• [TASK STATEMENT] In the rows below, switch "Locate an element on the screen" to "Find an element on the screen" wherever it occurs. Write the rows out again with nothing else changed.

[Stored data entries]
+-------+

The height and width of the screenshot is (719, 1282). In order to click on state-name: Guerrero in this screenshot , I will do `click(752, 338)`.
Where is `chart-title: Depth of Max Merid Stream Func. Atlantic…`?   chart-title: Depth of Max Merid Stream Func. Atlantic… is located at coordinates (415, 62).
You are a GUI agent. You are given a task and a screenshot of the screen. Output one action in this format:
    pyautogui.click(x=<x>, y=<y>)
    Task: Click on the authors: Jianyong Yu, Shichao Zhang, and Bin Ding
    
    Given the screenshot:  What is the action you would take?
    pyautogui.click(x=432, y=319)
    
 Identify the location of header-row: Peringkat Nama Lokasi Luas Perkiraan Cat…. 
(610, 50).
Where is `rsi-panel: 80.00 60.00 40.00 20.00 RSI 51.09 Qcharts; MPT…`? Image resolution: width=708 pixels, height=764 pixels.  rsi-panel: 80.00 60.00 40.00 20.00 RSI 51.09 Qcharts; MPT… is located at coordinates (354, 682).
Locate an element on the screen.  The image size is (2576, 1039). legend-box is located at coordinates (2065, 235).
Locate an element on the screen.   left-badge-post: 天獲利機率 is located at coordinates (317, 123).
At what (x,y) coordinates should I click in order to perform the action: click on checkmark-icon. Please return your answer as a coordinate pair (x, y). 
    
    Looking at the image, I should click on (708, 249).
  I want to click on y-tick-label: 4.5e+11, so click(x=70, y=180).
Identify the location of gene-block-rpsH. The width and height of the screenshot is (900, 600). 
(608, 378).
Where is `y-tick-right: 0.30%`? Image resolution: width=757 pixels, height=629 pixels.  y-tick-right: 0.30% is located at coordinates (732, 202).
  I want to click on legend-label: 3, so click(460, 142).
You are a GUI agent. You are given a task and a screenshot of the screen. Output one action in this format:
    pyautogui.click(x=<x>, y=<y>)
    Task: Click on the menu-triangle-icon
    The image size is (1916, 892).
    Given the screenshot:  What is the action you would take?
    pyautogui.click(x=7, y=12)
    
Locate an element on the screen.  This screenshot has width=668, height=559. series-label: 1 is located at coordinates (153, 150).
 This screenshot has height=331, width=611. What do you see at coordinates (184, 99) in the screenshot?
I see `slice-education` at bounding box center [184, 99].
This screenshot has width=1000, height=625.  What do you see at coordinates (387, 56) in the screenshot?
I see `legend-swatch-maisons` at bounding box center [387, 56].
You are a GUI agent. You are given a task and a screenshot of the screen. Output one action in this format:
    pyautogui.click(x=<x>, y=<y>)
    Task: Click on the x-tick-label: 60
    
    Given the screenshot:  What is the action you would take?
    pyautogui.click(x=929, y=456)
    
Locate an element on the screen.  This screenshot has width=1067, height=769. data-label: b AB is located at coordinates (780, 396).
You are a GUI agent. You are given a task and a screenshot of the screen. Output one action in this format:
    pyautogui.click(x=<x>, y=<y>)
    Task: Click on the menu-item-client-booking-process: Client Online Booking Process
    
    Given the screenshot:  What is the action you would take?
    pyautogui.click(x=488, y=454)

+-------+

• [THE ANSWER]
The height and width of the screenshot is (719, 1282). In order to click on state-name: Guerrero in this screenshot , I will do `click(752, 338)`.
Where is `chart-title: Depth of Max Merid Stream Func. Atlantic…`?   chart-title: Depth of Max Merid Stream Func. Atlantic… is located at coordinates (415, 62).
You are a GUI agent. You are given a task and a screenshot of the screen. Output one action in this format:
    pyautogui.click(x=<x>, y=<y>)
    Task: Click on the authors: Jianyong Yu, Shichao Zhang, and Bin Ding
    
    Given the screenshot:  What is the action you would take?
    pyautogui.click(x=432, y=319)
    
 Identify the location of header-row: Peringkat Nama Lokasi Luas Perkiraan Cat…. 
(610, 50).
Where is `rsi-panel: 80.00 60.00 40.00 20.00 RSI 51.09 Qcharts; MPT…`? Image resolution: width=708 pixels, height=764 pixels.  rsi-panel: 80.00 60.00 40.00 20.00 RSI 51.09 Qcharts; MPT… is located at coordinates (354, 682).
Find an element on the screen.  The image size is (2576, 1039). legend-box is located at coordinates (2065, 235).
Find an element on the screen.   left-badge-post: 天獲利機率 is located at coordinates (317, 123).
At what (x,y) coordinates should I click in order to perform the action: click on checkmark-icon. Please return your answer as a coordinate pair (x, y). 
    
    Looking at the image, I should click on (708, 249).
  I want to click on y-tick-label: 4.5e+11, so click(x=70, y=180).
Identify the location of gene-block-rpsH. The width and height of the screenshot is (900, 600). 
(608, 378).
Where is `y-tick-right: 0.30%`? Image resolution: width=757 pixels, height=629 pixels.  y-tick-right: 0.30% is located at coordinates (732, 202).
  I want to click on legend-label: 3, so click(460, 142).
You are a GUI agent. You are given a task and a screenshot of the screen. Output one action in this format:
    pyautogui.click(x=<x>, y=<y>)
    Task: Click on the menu-triangle-icon
    The image size is (1916, 892).
    Given the screenshot:  What is the action you would take?
    pyautogui.click(x=7, y=12)
    
Find an element on the screen.  This screenshot has width=668, height=559. series-label: 1 is located at coordinates (153, 150).
 This screenshot has height=331, width=611. What do you see at coordinates (184, 99) in the screenshot?
I see `slice-education` at bounding box center [184, 99].
This screenshot has width=1000, height=625.  What do you see at coordinates (387, 56) in the screenshot?
I see `legend-swatch-maisons` at bounding box center [387, 56].
You are a GUI agent. You are given a task and a screenshot of the screen. Output one action in this format:
    pyautogui.click(x=<x>, y=<y>)
    Task: Click on the x-tick-label: 60
    
    Given the screenshot:  What is the action you would take?
    pyautogui.click(x=929, y=456)
    
Find an element on the screen.  This screenshot has width=1067, height=769. data-label: b AB is located at coordinates (780, 396).
You are a GUI agent. You are given a task and a screenshot of the screen. Output one action in this format:
    pyautogui.click(x=<x>, y=<y>)
    Task: Click on the menu-item-client-booking-process: Client Online Booking Process
    
    Given the screenshot:  What is the action you would take?
    pyautogui.click(x=488, y=454)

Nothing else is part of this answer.